Dans une lettre rédigée la semaine dernière, Une forêt pour tous invite le Séminaire de Québec à les rencontrer pour lancer une discussion sur l’accès public à la seigneurie.

Les villes et villages se développent tout autour de votre territoire, souvent confinés à une mince bande de terre le long de la route 138, avec peu d’accès aux forêts, aux montagnes et aux grands espaces qui font pourtant partie intégrante de leur milieu de vie, puisque situé dans leur propre arrière-cour, plaident les signataires.

Pourquoi ne pas entamer une véritable discussion avec les citoyens, et éventuellement avec les municipalités et le gouvernement?

Une citation de Extrait d’une lettre remise au Séminaire de Québec

Ces derniers dénoncent le climat actuel des relations avec la direction du Séminaire et des gestionnaires du territoire.

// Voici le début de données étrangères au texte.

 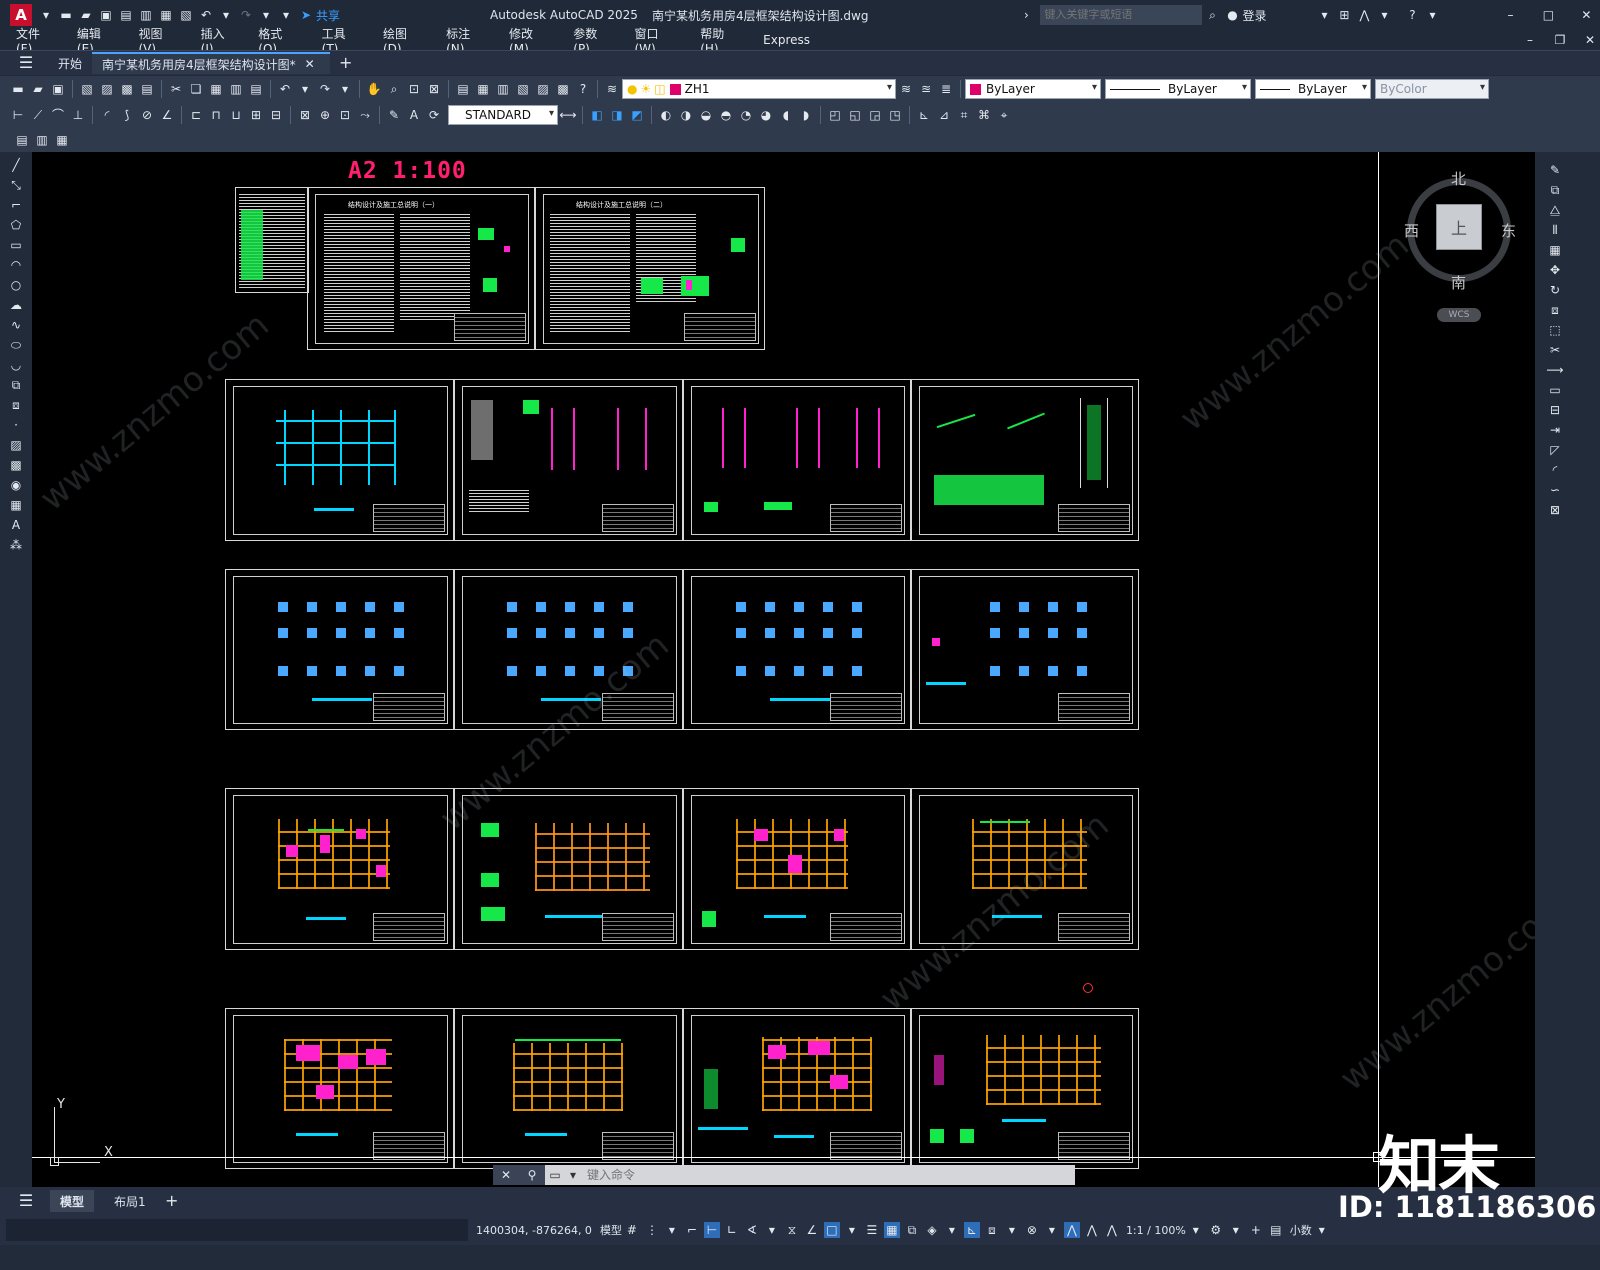 What do you see at coordinates (1322, 1230) in the screenshot?
I see `units-dropdown-icon: ▾` at bounding box center [1322, 1230].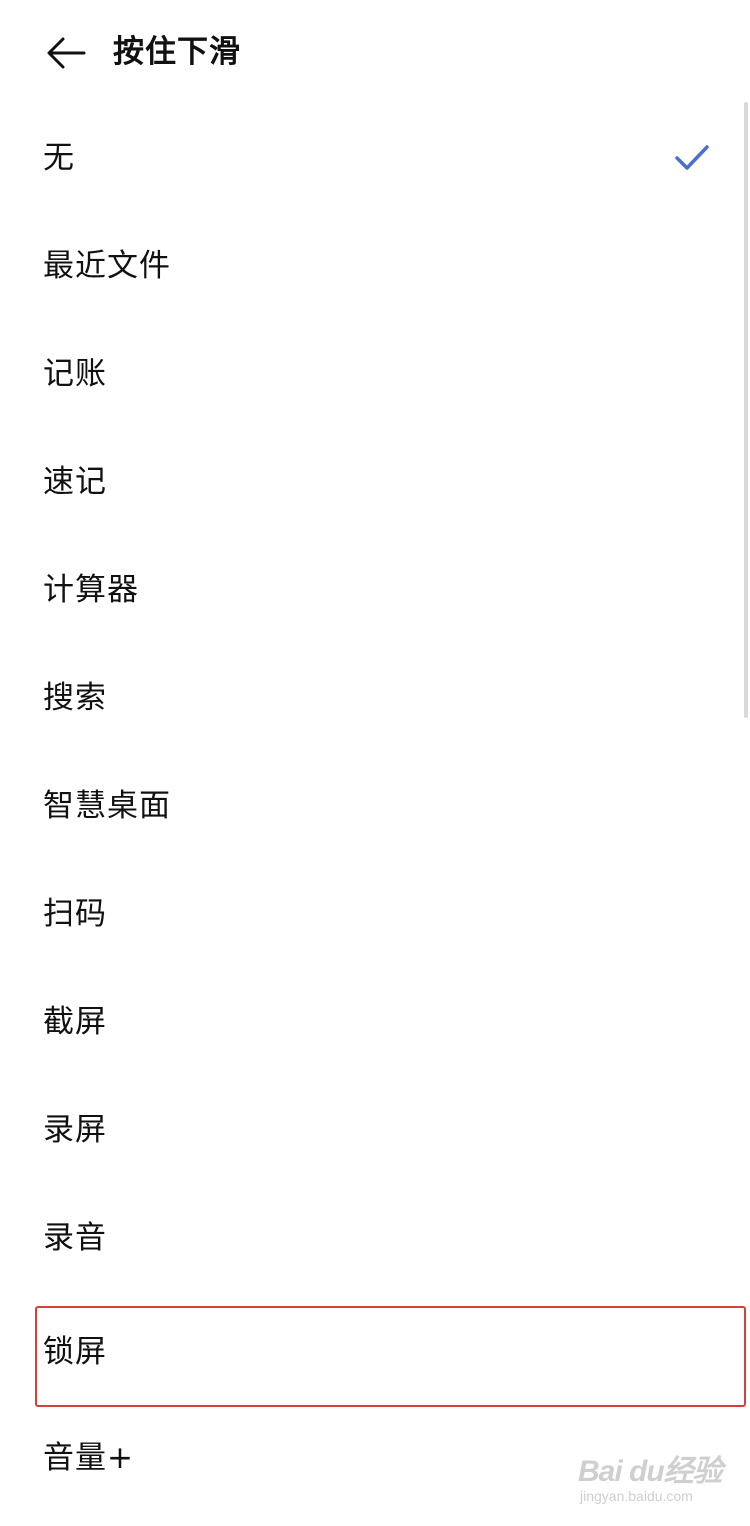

Les mesures dissuasives et d’intimidation ainsi que les contraventions coûteuses ne régleront pas le problème de fond; au contraire, elles risquent d’alimenter davantage l’incompréhension et la frustration au sein de la population, écrit le groupe. Vous ne pourrez pas ignorer longtemps cette grogne et pression grandissantes.

La lettre est pour l’instant demeurée sans réponse.

Le Séminaire de Québec n’a pas répondu à une demande de réaction de la part de Radio-Canada.